As the Niskanen Center and some other libertarian and conservative outfits push a carbon tax, something that Taylor and some others want coupled with repeal of Environmental Protection Agency climate regulations, the new climate-science project recognizes that changing views among lawmakers, congressional staff, and other policymakers on the Right is a key piece of the puzzle.
“We want to better inform the climate debate on the Right, and that starts with science,” Majkut said in an interview. “I think what our center is first focused on doing is creating space for there to be a real climate debate right here within the Beltway,” he said.
The climate-science center is launching at a time when battles over climate change are at a fever pitch. While Majkut says the timing is coincidental, it arrives alongside the launch of high-stakes international climate talks in Paris.
It’s also getting rolling during an election season that has seen Democrats and Republicans in familiar corners on global warming, with a number of prominent GOP candidates downplaying or rejecting climate change.
But Majkut argues that election season is a fine time for the effort.

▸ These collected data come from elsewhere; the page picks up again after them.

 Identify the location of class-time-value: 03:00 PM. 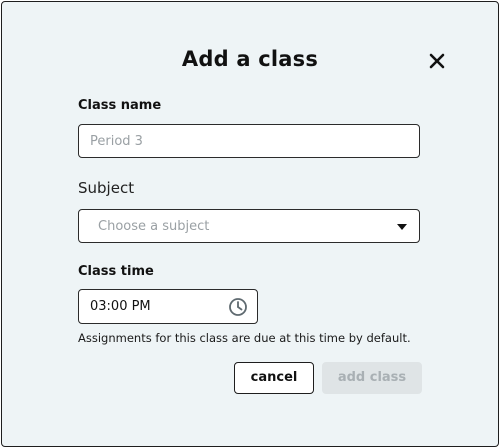
(120, 306).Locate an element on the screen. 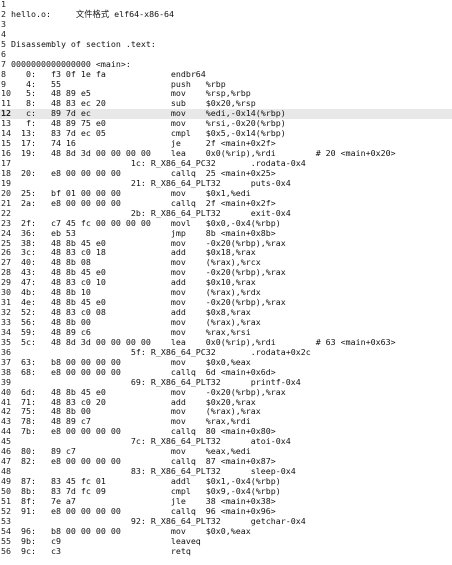 The height and width of the screenshot is (565, 452). line-text: hello.o: 文件格式 elf64-x86-64 is located at coordinates (88, 14).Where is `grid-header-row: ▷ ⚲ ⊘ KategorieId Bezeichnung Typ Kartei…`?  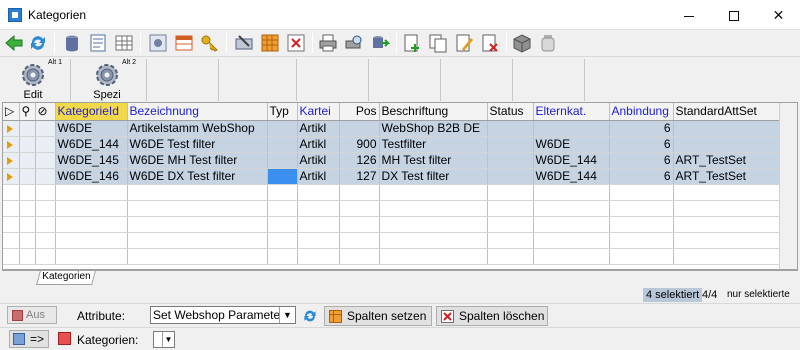
grid-header-row: ▷ ⚲ ⊘ KategorieId Bezeichnung Typ Kartei… is located at coordinates (392, 112).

“We regard it as an opportunity. You have seen climate change pop up in Republican debates, people are being asked about it on the trail. As people in elections are getting asked questions about climate change and inasmuch as it becomes an issue in the 2016 election, that gives us a chance to comment and look at what people are saying,” he said.
Changing the conversation about science on Capitol Hill is a key goal, and it’s a place Majkut knows, although not from a vantage point that most conservatives might identify with. He was a congressional science fellow in the office of liberal Democratic Sen. Sheldon Whitehouse, one of the most aggressive critics of GOP climate views in Congress.
His work in Whitehouse’s office was sponsored by the American Geosciences Institute and the American Association for the Advancement of Science, and Majkut says his time in that office doesn’t create any problems in his new role.
“The Niskanen Center and Senator Whitehouse agree that climate change deserves a policy response, so the move makes sense. The details of that response may vary, but science is politics-neutral,” he said. “That is one of the center's key values and something we intend to methodically reinforce.”